All of Us Strangers avait tout pour me plaire, sur le papier, mais, malgré quelques scènes assez jolies, je n'ai pas réussi à me défaire d'une impression d'ensemble assez désagréable. De ce film émane pour moi une sorte d'étrangeté poisseuse, que je ne crois pas voulue – bien qu'il propose une vision assez pessimiste, parfois volontairement dissonante.
Je n'ai pas été convaincue par la façon dont le film flirte entre réalité et fantasme. Ça m'a juste semblé bizarre, et cette sensation a fait écran aux autres émotions que j'aurais pu ressentir. Pour moi, ce film essaye de raconter deux histoires qui se raccordent mal.
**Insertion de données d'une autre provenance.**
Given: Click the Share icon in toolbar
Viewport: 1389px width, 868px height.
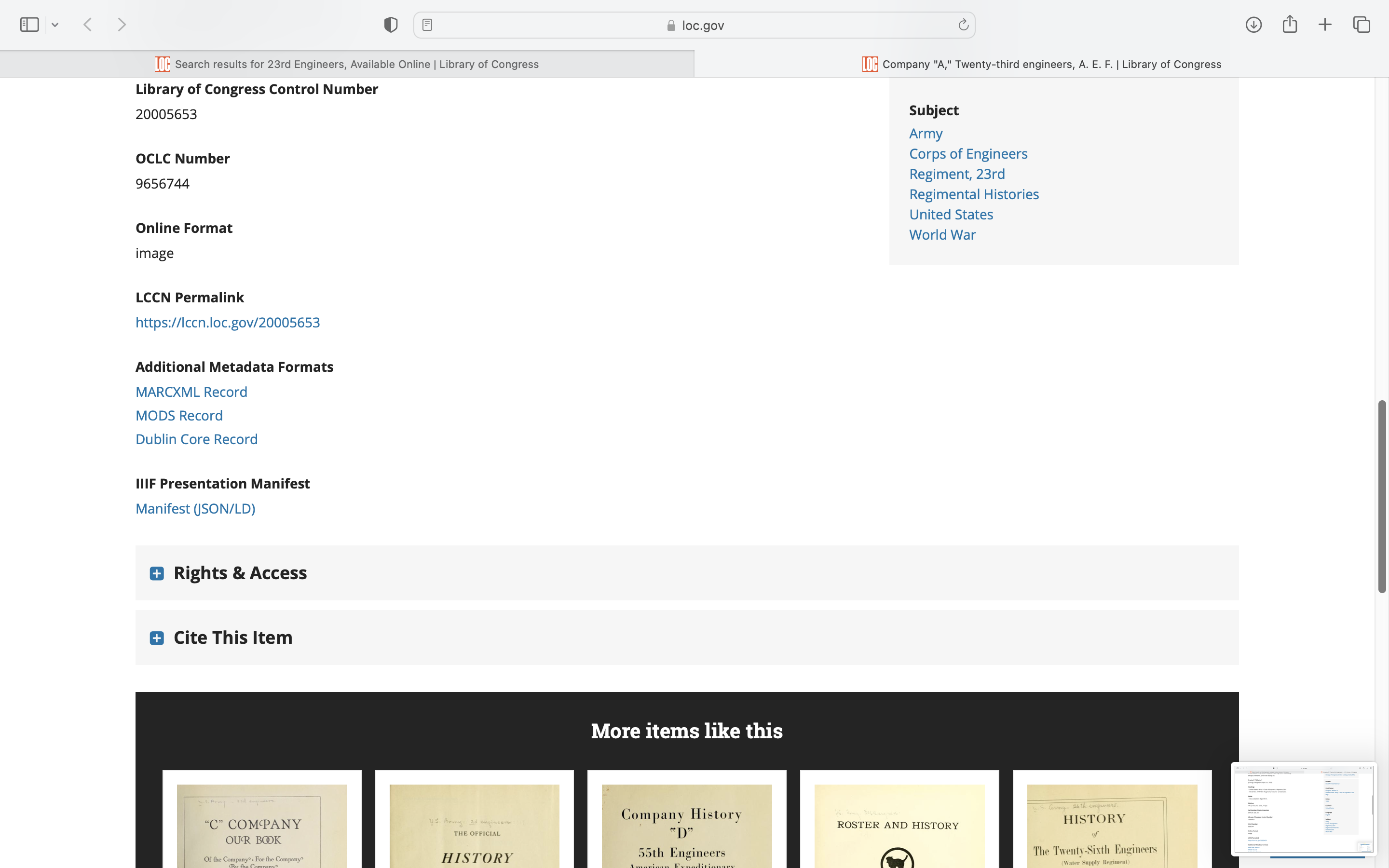Looking at the screenshot, I should [x=1290, y=25].
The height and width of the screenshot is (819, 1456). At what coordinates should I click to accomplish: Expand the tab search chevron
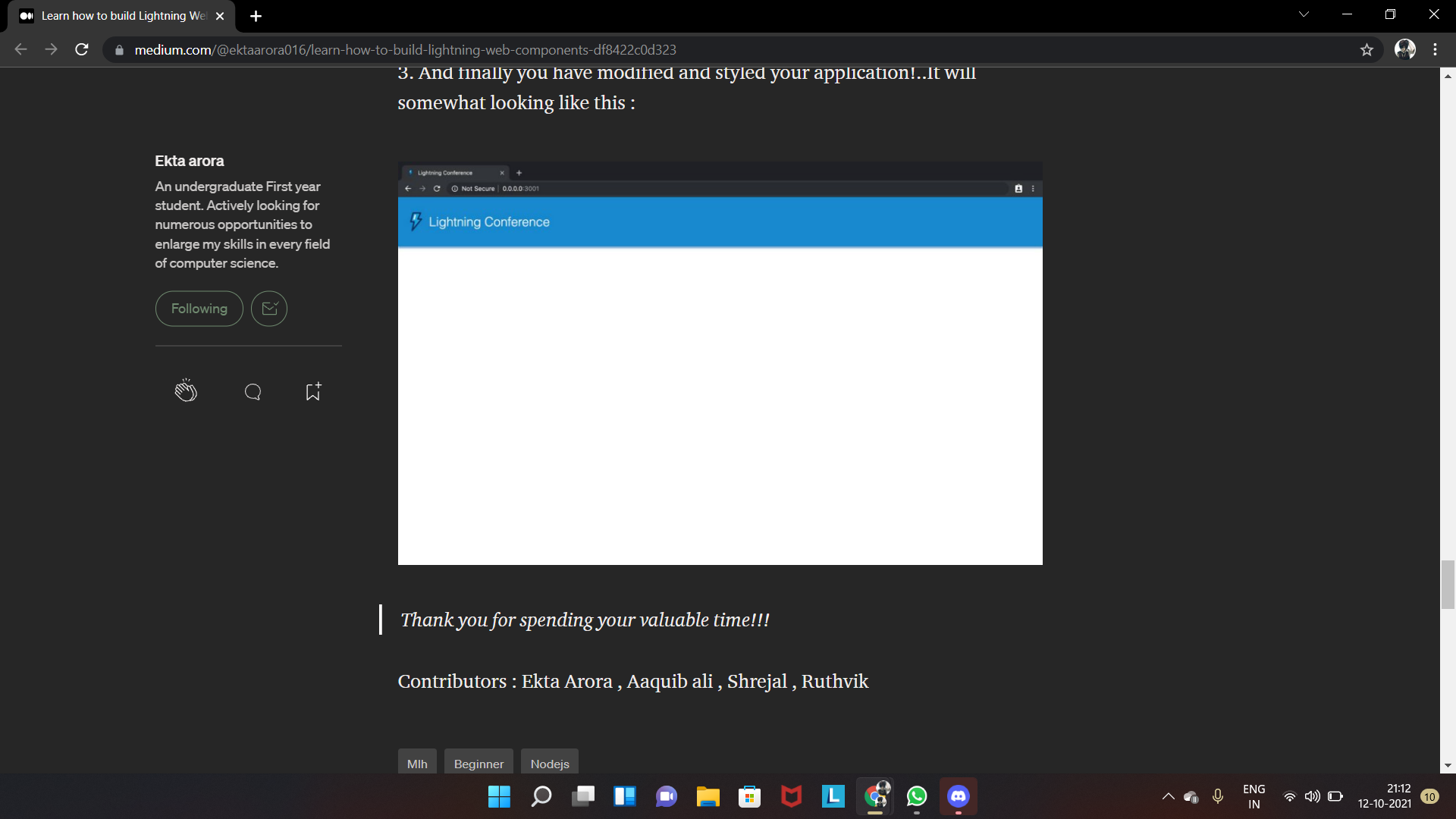tap(1304, 14)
Les pistes y sont de plus en plus brouillées (à la façon d'un rêve dans un rêve dans un rêve, ce qui peut lasser) sans qu'il y ait de réelle intention derrière.
Si ce n'est d'aboutir à une représentation tragique, visuellement emphatique et un peu grossière, de la solitude éternelle de certains hommes – qui ne sont pas si minoritaires que cela, puisqu'ils forment sans le savoir des constellations entières ; mais qui demeureront séparés les uns des autres, comme les étoiles qui forment celles-ci.
Les éléments s'assemblent mal entre eux ; Andrew Scott joue très bien (tout comme Jamie Bell et Claire Foy) mais c'est comme si ce rôle n'était pas fait pour lui. Les dialogues sont très bruts : aucune richesse d'interprétation, aucune épaisseur ne s'y cachent. Une certaine tendresse parvient à transparaître par moments, mais le film n'embraye pas là-dessus et c'est dommage. Malgré ses effets de lumière et sa BO planante, qui peuvent sembler un peu artificiels à la longue, ce film manque cruellement, selon moi, de poésie, de subtilité et de pouvoir de suggestion.